You are viewing a plain text version of this content. The canonical link for it is here.
Posted to solr-user@lucene.apache.org by Arkadi Colson <ar...@smartbit.be> on 2012/12/14 15:10:09 UTC
NGram with words
Hi
When "abcdefg 123456" is in Solr I would like to have match with
- abcd
- cdef
- abcdefg 123456
- "abcdefg 123456"
- "defg 1234"
The last one is actually not working.
What am I doing wrong?
My config looks like this.
/<field name="smsc_description" type="text" indexed="true"
stored="false" multiValued="true" omitNorms="true" omitPositions="false"
omitTermFreqAndPositions="false"/>
<field name="smsc_description_ngram" type="text_ngram"
indexed="true" stored="false" multiValued="true" omitNorms="true"
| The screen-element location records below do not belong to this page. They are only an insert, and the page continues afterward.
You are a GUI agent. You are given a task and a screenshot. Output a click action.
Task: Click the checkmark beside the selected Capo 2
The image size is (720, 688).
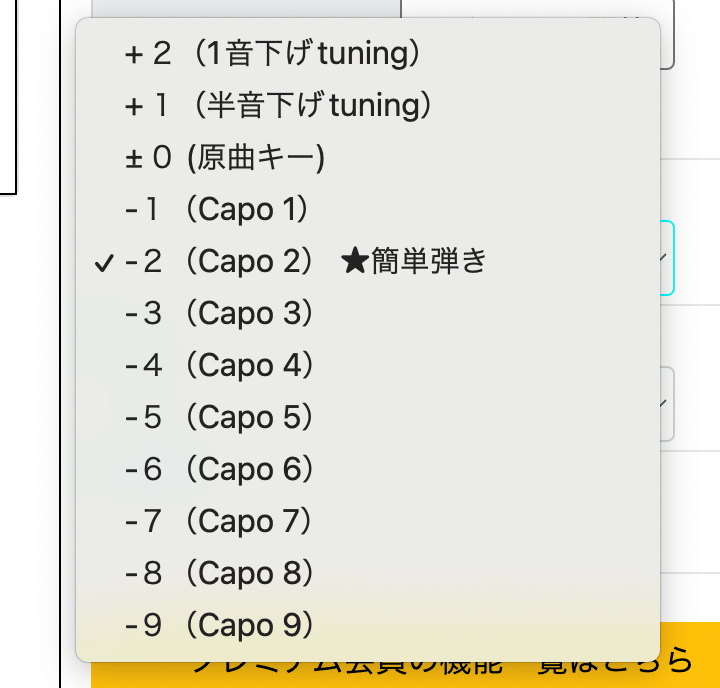coord(103,262)
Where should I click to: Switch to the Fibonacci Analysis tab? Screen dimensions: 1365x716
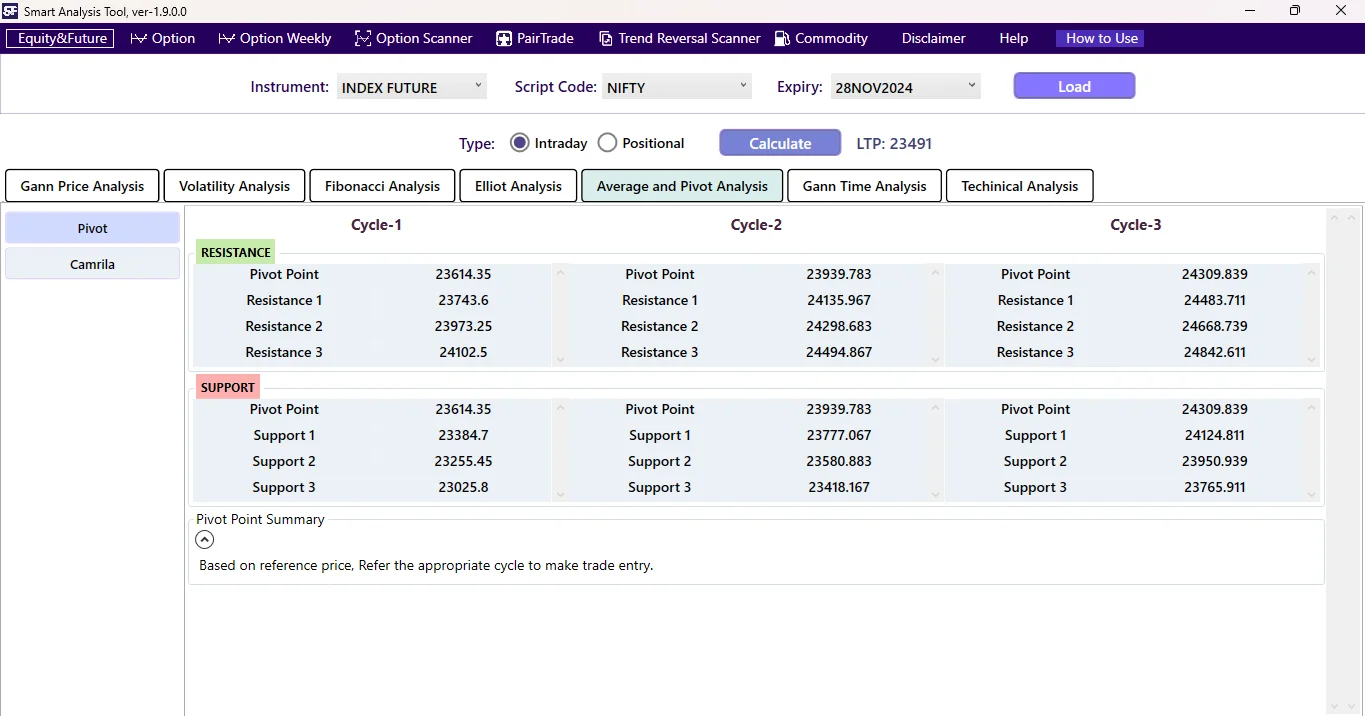(x=382, y=186)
omitPositions="false" omitTermFreqAndPositions="false"/>
<copyField source="smsc_description" dest="smsc_description_ngram"/>
//<fieldType name="text" class="solr.TextField" positionIncrementGap="100">
<analyzer type="index">
<charFilter class="solr.HTMLStripCharFilterFactory"/>
<tokenizer class="solr.WhitespaceTokenizerFactory"/>
<filter class="solr.StopFilterFactory" ignoreCase="true"
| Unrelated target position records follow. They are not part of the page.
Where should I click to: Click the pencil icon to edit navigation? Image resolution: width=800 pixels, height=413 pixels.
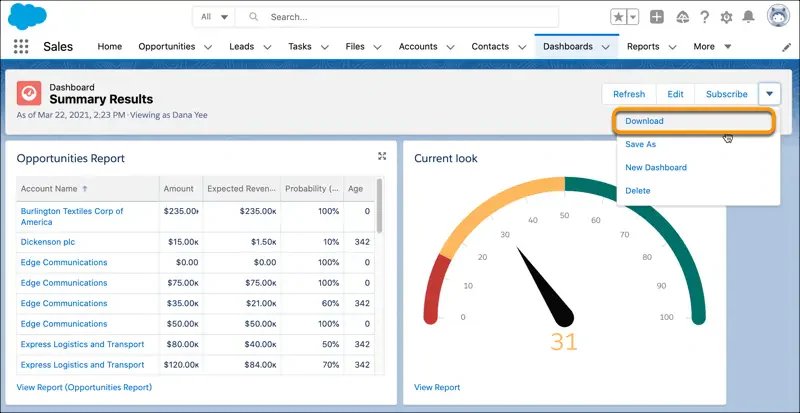click(x=786, y=47)
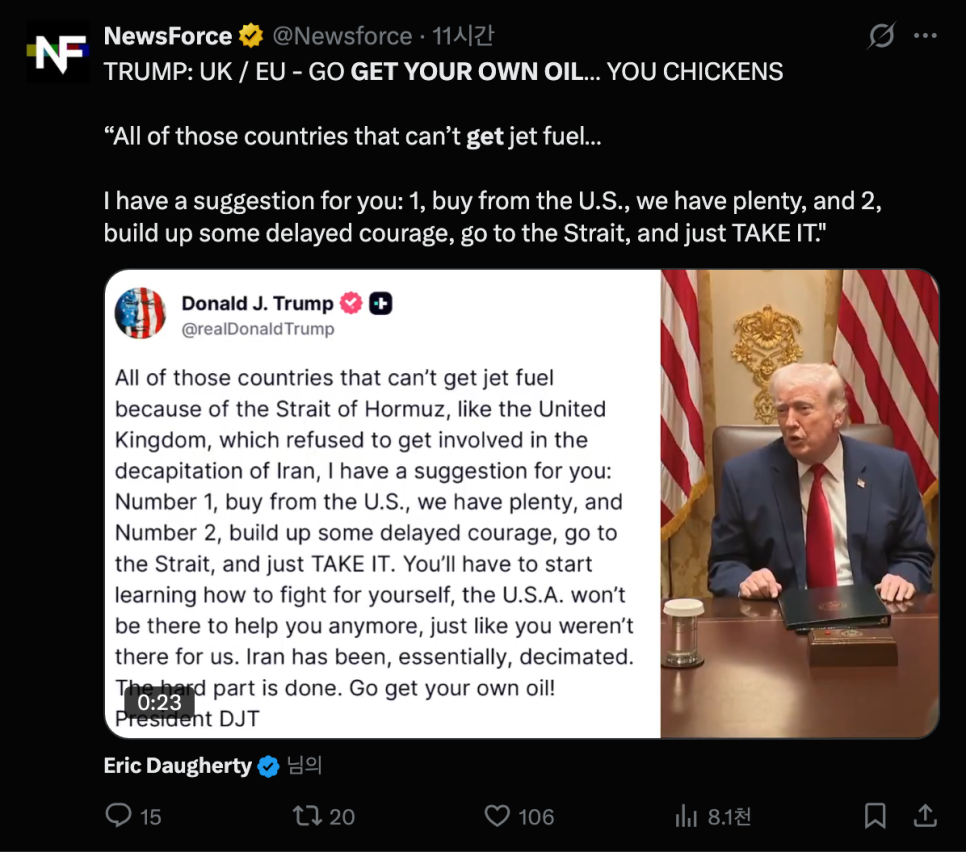Open the Grok slashed-circle icon

pyautogui.click(x=881, y=37)
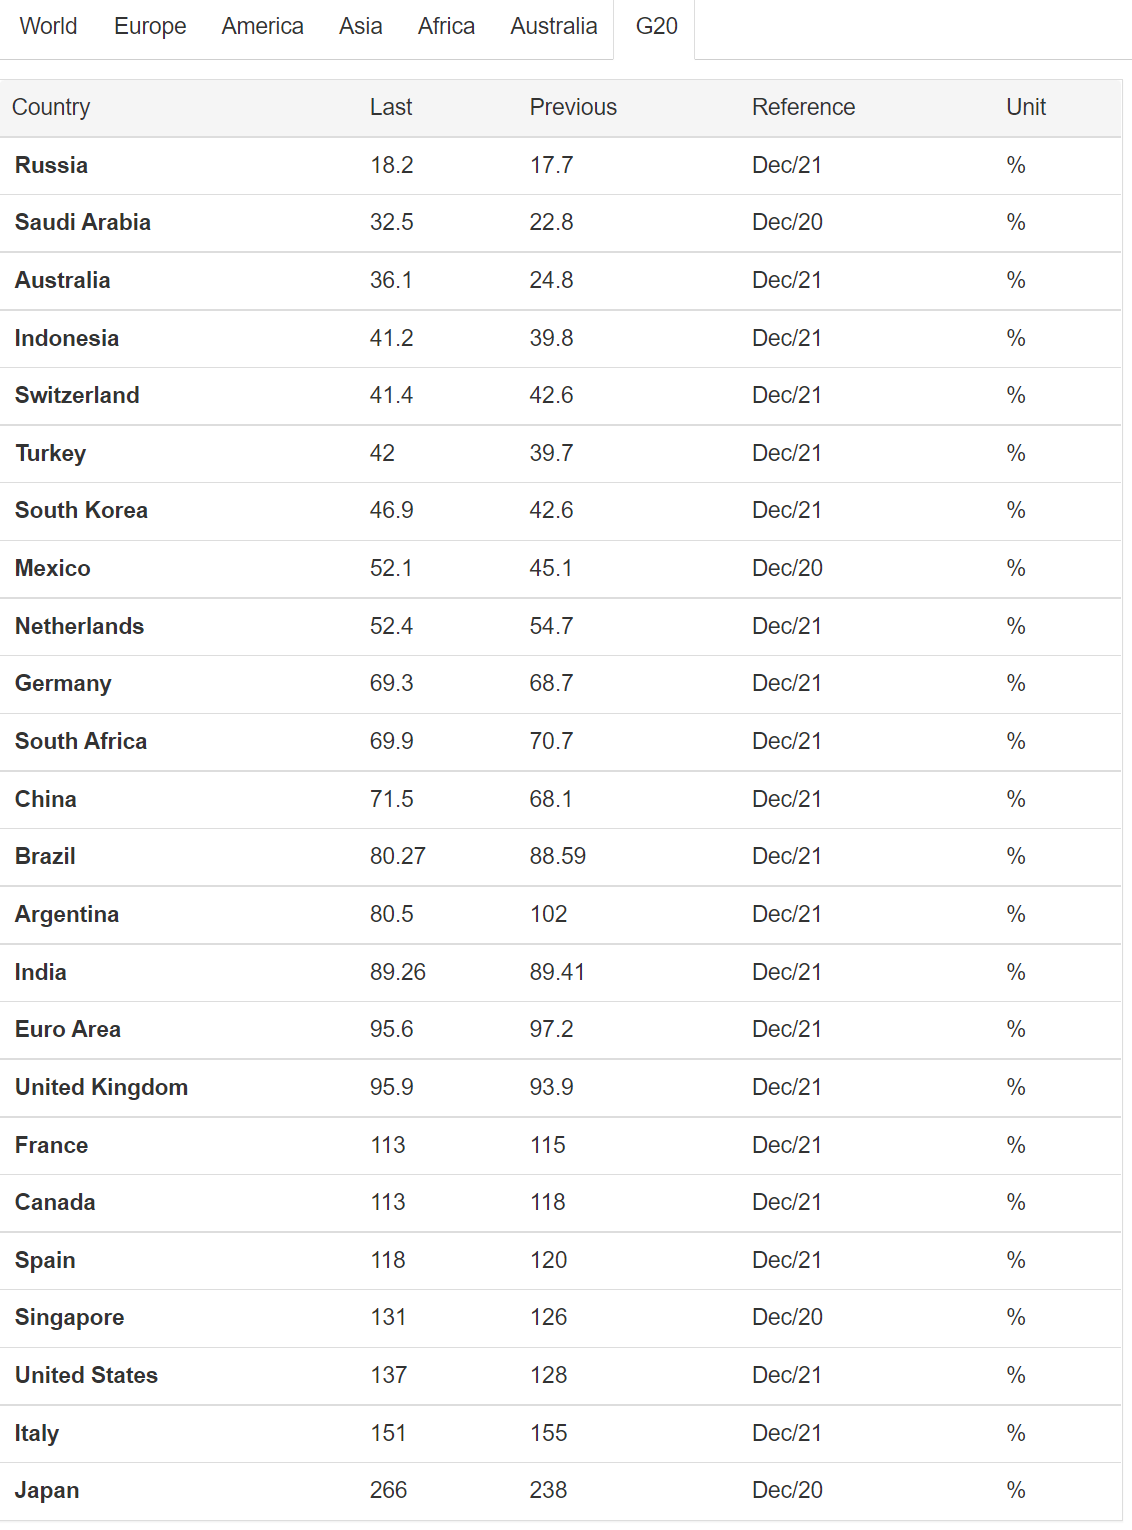The width and height of the screenshot is (1132, 1530).
Task: Open the Africa tab
Action: click(x=446, y=26)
words="stopwords_en.txt,stopwords_du.txt" enablePositionIncrements="true"/>
<filter class="solr.LowerCaseFilterFactory"/>
</analyzer>
<analyzer type="query">
<tokenizer class="solr.WhitespaceTokenizerFactory"/>
<filter class="solr.SynonymFilterFactory"
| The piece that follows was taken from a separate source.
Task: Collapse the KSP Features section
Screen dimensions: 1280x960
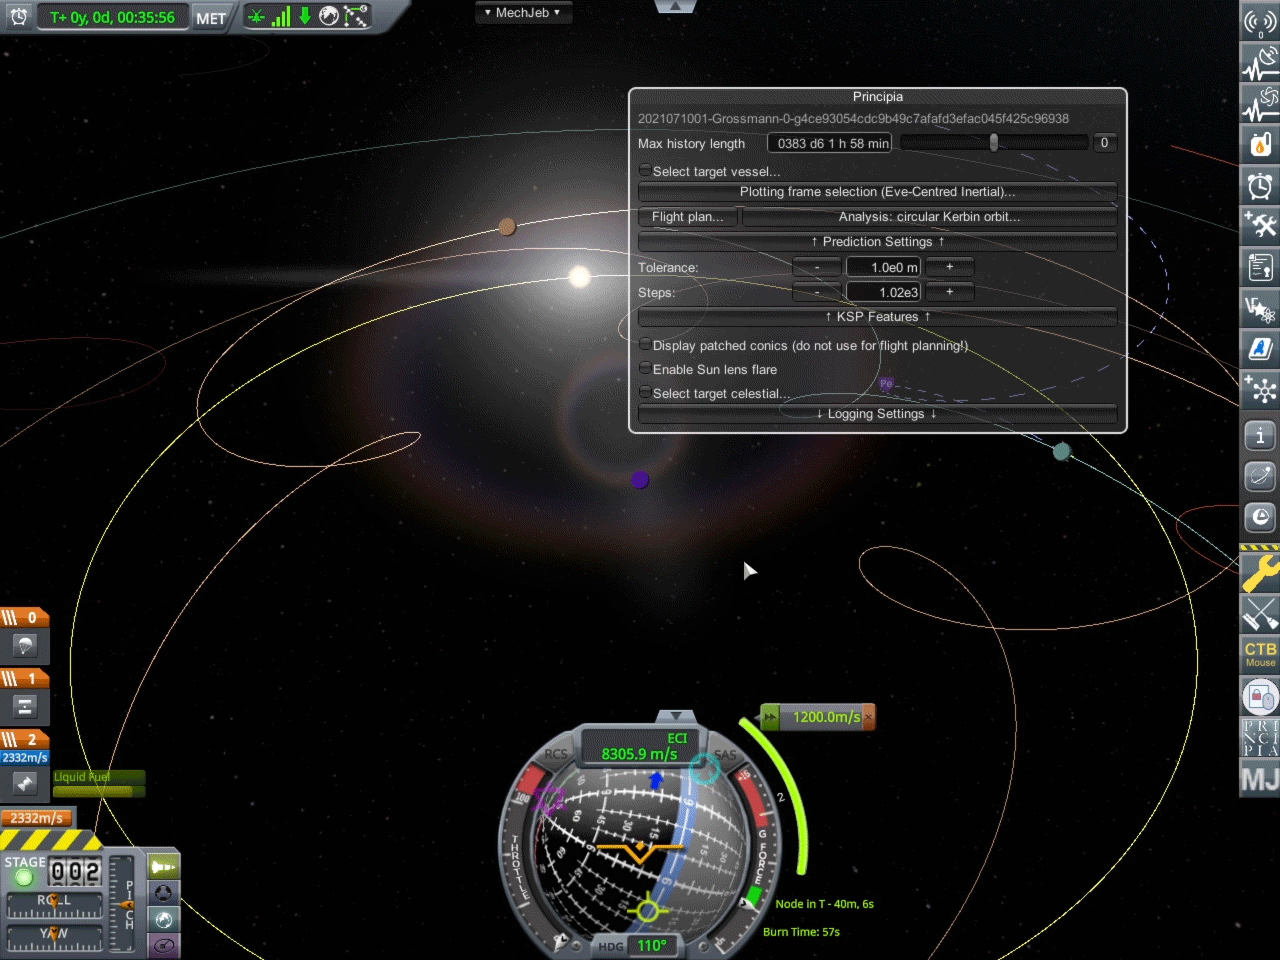Action: pos(877,317)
synonyms="synonyms.txt" ignoreCase="true" expand="true"/>-->
<filter class="solr.StopFilterFactory" ignoreCase="true"
words="stopwords_en.txt,stopwords_du.txt" enablePositionIncrements="true"/>
<filter class="solr.LowerCaseFilterFactory"/>
</analyzer>
</fieldType>
<fieldType name="text_ngram" class="solr.TextField"
positionIncrementGap="100">
<analyzer type="index">
<charFilter class="solr.HTMLStripCharFilterFactory"/>
<tokenizer class="solr.WhitespaceTokenizerFactory"/>
<filter class="solr.StopFilterFactory" ignoreCase="true"
words="stopwords_en.txt,stopwords_du.txt" enablePositionIncrements="true"/>
<filter class="solr.LowerCaseFilterFactory"/>
<filter class="solr.NGramFilterFactory" minGramSize="2"
maxGramSize="8"/>
</analyzer>
<analyzer type="query">
<tokenizer class="solr.WhitespaceTokenizerFactory"/>
<filter class="solr.StopFilterFactory" ignoreCase="true"
words="stopwords_en.txt,stopwords_du.txt" enablePositionIncrements="true"/>
<filter class="solr.LowerCaseFilterFactory"/>
</analyzer>
</fieldType>
/
BR,
Arkadi
Re: NGram with words
Posted by Walter Underwood <wu...@wunderwood.org>.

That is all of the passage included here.